Catalyst Paper was represented throughout the restructuring by its Vice-President and General Counsel, David Adderley, who was assisted by a team from Blake, Cassels & Graydon LLP led by Peter Kalbfleisch and Bill Kaplan that included Steven McKoen, Michelle Audet, Mischa Zajtmann, Ashley Baker and Nathan Kim (corporate and securities); Peter Rubin, Jeff Langlois and Andrew Crabtree (insolvency and litigation); Michael Birch and Jyotika Reddy (financial services) and Bruce Sinclair and Soraya Jamal (tax).
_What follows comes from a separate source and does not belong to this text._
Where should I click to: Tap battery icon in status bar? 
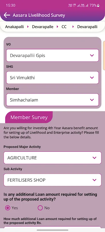(98, 6)
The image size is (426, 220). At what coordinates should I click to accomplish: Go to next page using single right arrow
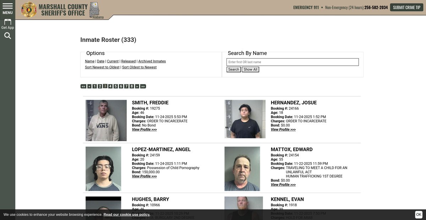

Skadden, Arps, Slate, Meagher & Flom LLP acted as US counsel to Catalyst Paper, with a team comprising Christopher Morgan, Ryan Dzierniejko and Vittoria Varalli (corporate and securities) and, with respect to the United States Bankruptcy Court Chapter 15 proceedings, a team led by Van Durrer and including Annie Li and Kimberly Jaimez (corporate restructuring). Lawson Lundell LLP represented Catalyst Paper with respect to its new asset backed loan facility and pension matters with a team consisting of Ken Burns (pension) and Michael Low, James Sutcliffe, Meghan Popp and Kyla Schwartz (financial services).

Certain holders of Catalyst Paper's First Lien Notes who, on successful completion of the plan of arrangement proceedings received approximately 99 per cent of Catalyst Paper's equity and $250 million of new secured debt, in addition to having provided a $35 million exit notes facility were represented in the US by a team from Akin Gump Strauss Hauer & Feld LLP that included Michael Stamer, Stephen Kuhn, Brian Kim, Meredith Lahaie and Jeremy Smith; and in Canada by a team from Fraser Milner Casgrain LLP led by John Sandrelli, Ryan Jacobs and Gary Sollis that included Shayne Kukulowicz, Ross Walker, Michael Wunder, Jordan Schultz and Tevia Jeffries (insolvency and litigation); Tim Bezeredi, Alan Hutchison, and Terence Whalen (financial services and corporate); Mary Picard (pensions); Andrea Raso Amer (employment and labour matters) and Lori Mathison (tax).

Certain holders of Catalyst Paper's Unsecured Notes were represented with respect to Canadian matters by a team from Goodmans LLP led by Robert Chadwick and Melaney Wagner that included John Uhren (restructuring); Jeffrey Citron and Michael Bertrand (finance); Tim Heeney (corporate) and Carrie Smit (tax) and with respect to US matters by Kramer Levin Naftalis & Frankel LLP.

JP Morgan Chase Bank, N.A, the agent for the exiting group of DIP Lenders to Catalyst Paper, was represented by McMillan LLP with a team including Peter Reardon and Wael Rostrom.

The new senior lending group consisted of Canadian Imperial Bank of Commerce, as administrative agent, co-collateral agent and lender, Wells Fargo Capital Finance Corporation Canada, as co-collateral agent and lender and Export Development Canada, as lender. The lenders were represented by a team from McCarthy Tétrault LLP which included Joel Scoler, Richard Higa, Ana Badour and D.J. Lynde (financial services); Conrad Rego (real estate) and James Gage (bankruptcy and restructuring).

PricewaterhouseCoopers Inc. acted as the court appointed monitor for the restructuring. PricewaterhouseCoopers Inc. was represented by a team from Fasken Martineau DuMoulin LLP that included John Grieve, Kibben Jackson and Vicki Tickle (insolvency and litigation).